Exercise instructions — While leaving the pictures out, set down only the lines from the one with "Open Обзор сети in the sidebar" through the end of the records, exactly as they stand.

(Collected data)
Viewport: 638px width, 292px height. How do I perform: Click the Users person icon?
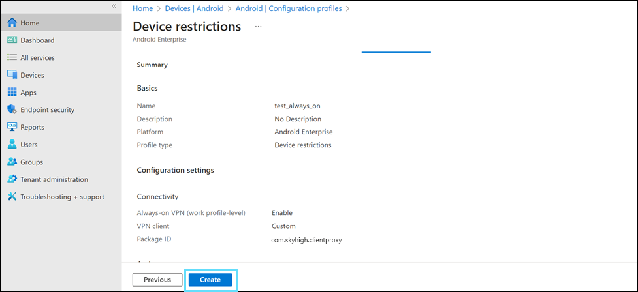pyautogui.click(x=12, y=145)
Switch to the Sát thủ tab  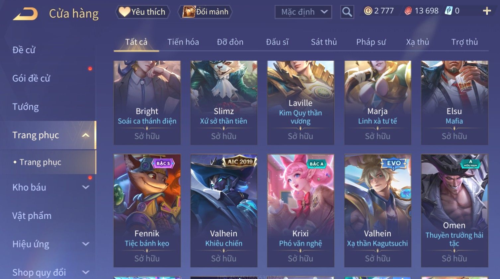[324, 42]
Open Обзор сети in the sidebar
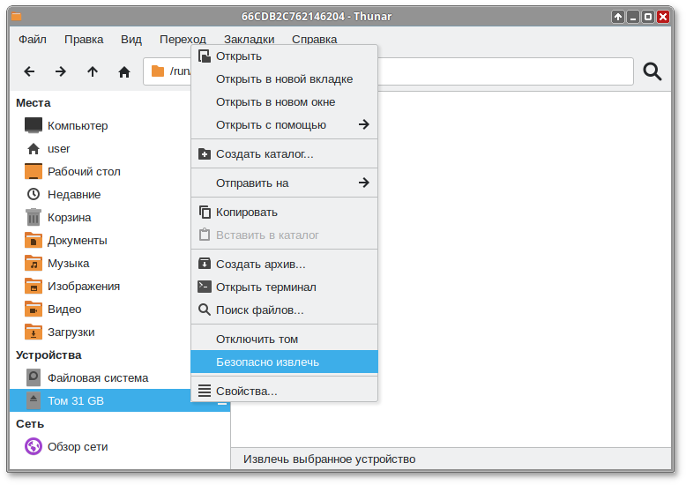Screen dimensions: 686x485 coord(77,446)
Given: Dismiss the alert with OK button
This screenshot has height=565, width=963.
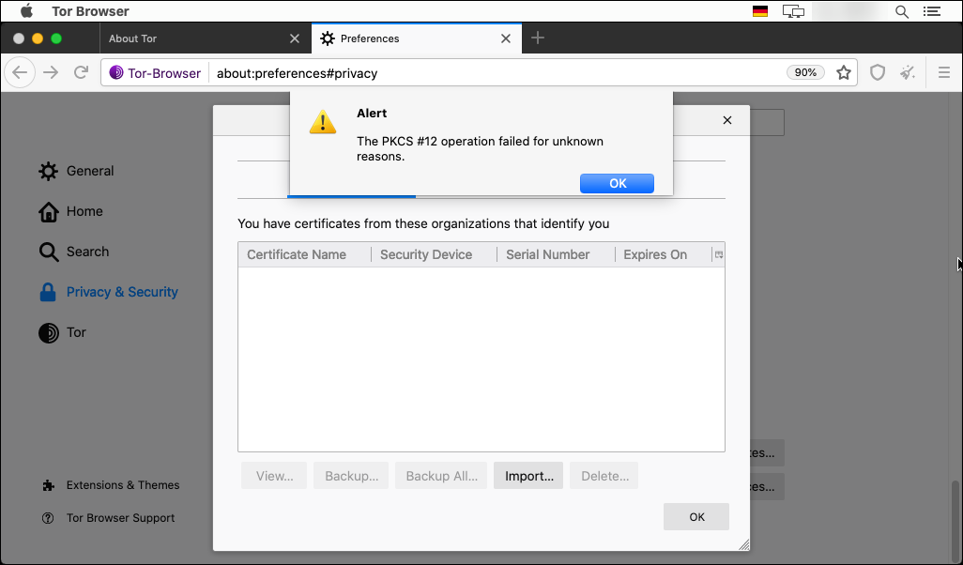Looking at the screenshot, I should [617, 183].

The answer —
Open Обзор сети in the sidebar
Screen dimensions: 686x485 coord(77,446)
Given: Dismiss the alert with OK button
This screenshot has height=565, width=963.
Looking at the screenshot, I should [617, 183].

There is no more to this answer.